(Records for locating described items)
begin

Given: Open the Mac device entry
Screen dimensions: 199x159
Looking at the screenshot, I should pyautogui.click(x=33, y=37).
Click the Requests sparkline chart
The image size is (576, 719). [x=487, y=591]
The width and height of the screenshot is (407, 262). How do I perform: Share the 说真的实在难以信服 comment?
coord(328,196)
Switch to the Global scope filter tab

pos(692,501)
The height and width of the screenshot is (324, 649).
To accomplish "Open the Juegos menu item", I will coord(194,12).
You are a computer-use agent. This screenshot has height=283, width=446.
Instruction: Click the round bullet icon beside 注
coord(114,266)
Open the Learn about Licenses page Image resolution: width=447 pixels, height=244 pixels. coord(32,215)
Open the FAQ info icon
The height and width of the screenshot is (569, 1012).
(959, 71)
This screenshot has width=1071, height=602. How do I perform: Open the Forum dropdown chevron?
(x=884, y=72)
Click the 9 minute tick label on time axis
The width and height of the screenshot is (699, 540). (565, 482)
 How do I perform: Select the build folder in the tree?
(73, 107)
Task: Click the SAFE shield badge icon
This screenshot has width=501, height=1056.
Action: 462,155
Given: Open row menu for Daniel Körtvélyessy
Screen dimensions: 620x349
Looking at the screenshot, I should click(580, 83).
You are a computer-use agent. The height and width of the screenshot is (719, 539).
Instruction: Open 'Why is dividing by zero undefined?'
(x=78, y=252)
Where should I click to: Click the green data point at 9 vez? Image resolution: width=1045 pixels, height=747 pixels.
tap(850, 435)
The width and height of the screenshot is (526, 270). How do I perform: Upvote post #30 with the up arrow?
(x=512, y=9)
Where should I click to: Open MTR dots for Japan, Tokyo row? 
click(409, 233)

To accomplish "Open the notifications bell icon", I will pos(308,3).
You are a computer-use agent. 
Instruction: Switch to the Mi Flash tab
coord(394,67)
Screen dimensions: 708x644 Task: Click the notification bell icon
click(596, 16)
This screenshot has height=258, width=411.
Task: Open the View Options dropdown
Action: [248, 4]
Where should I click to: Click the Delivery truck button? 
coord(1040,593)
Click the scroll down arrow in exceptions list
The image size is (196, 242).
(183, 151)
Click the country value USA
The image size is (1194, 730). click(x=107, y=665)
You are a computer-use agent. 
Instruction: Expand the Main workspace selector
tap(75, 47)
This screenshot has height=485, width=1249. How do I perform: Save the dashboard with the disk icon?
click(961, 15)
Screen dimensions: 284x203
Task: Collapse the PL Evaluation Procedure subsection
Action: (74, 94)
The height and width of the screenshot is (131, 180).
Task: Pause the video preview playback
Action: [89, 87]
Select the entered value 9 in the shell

end

- **The exercise**
Change "Delivery truck" to "Shipping truck" in the records, beginning at the line that has "Where should I click to: Click the Delivery" and stopping after the last line of the records. Give back only those lines, with nothing else altered.

- **Correct response**
Where should I click to: Click the Shipping truck button? 
coord(1040,593)
Click the scroll down arrow in exceptions list
The image size is (196, 242).
(183, 151)
Click the country value USA
The image size is (1194, 730). click(x=107, y=665)
You are a computer-use agent. 
Instruction: Expand the Main workspace selector
tap(75, 47)
This screenshot has height=485, width=1249. How do I perform: Save the dashboard with the disk icon?
click(961, 15)
Screen dimensions: 284x203
Task: Collapse the PL Evaluation Procedure subsection
Action: (74, 94)
The height and width of the screenshot is (131, 180).
Task: Pause the video preview playback
Action: [89, 87]
Select the entered value 9 in the shell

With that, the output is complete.